Colonel Alastair Randaldson Macdonell of Glengarry (1812) by Henry Raeburn.
Colonel Alastair Randaldson Macdonell of Glengarry (1812) by Henry Raeburn. Photograph: Trumps/National Galleries of Scotland

Henry Raeburn’s portraits are frank and moving. He is an artist of the Enlightenment and Romantic age, picturing people in action – a parson skating on a loch, for example – or revealing their characters with untroubled intimacy. In this portrait, proud clan identity is proclaimed through tartan by Colonel Macdonell, who was in fact a cruel landlord known for evicting his tenants.

Hill and Adamson – Alexander Rutherford, William Ramsay and John Liston (1843-1847)

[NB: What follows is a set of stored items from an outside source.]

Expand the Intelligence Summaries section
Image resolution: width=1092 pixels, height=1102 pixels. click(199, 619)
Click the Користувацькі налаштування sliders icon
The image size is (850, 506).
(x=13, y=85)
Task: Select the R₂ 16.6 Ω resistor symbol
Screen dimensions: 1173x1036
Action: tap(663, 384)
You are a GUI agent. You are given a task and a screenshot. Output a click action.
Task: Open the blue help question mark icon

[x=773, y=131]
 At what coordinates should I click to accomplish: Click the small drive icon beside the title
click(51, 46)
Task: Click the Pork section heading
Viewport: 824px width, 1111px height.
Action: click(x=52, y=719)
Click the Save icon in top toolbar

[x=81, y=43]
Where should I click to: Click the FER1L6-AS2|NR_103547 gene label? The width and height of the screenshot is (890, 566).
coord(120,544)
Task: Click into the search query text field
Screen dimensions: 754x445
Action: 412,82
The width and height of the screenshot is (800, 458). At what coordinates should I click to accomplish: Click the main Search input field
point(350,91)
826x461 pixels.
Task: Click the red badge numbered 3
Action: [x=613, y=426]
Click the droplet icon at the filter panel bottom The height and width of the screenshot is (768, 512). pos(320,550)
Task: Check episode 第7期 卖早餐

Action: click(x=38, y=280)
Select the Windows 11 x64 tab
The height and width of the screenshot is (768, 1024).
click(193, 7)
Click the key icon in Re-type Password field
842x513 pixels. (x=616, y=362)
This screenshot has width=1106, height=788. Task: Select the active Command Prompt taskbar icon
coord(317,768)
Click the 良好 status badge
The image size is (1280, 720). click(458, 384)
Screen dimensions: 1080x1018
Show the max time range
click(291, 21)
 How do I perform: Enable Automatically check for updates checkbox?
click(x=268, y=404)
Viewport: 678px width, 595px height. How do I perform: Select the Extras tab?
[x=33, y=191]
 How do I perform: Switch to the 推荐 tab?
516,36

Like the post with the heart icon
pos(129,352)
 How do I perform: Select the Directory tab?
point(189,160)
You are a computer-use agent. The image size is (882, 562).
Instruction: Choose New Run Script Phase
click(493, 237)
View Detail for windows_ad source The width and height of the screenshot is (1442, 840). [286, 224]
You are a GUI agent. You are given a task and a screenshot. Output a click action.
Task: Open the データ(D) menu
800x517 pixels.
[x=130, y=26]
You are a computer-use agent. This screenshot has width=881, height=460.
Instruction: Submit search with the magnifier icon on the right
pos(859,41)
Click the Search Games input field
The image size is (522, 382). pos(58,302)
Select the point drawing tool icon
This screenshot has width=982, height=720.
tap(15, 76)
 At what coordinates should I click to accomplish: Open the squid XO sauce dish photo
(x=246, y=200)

Alexander Rutherford, William Ramsay and John Liston (c 1843-1847) by Hill and Adamson
Alexander Rutherford, William Ramsay and John Liston (c 1843-47), calotype print by David Octavius Hill and Robert Adamson. Photograph: National Galleries of Scotland

Three fishermen look out of the past, their faces, poses, even personalities perfectly preserved by the camera. David Octavius Hill and Robert Adamson made a sustained photographic record of working people’s lives in the middle of the 19th century. This is a moving and powerful early use of the camera as an instrument of social progress.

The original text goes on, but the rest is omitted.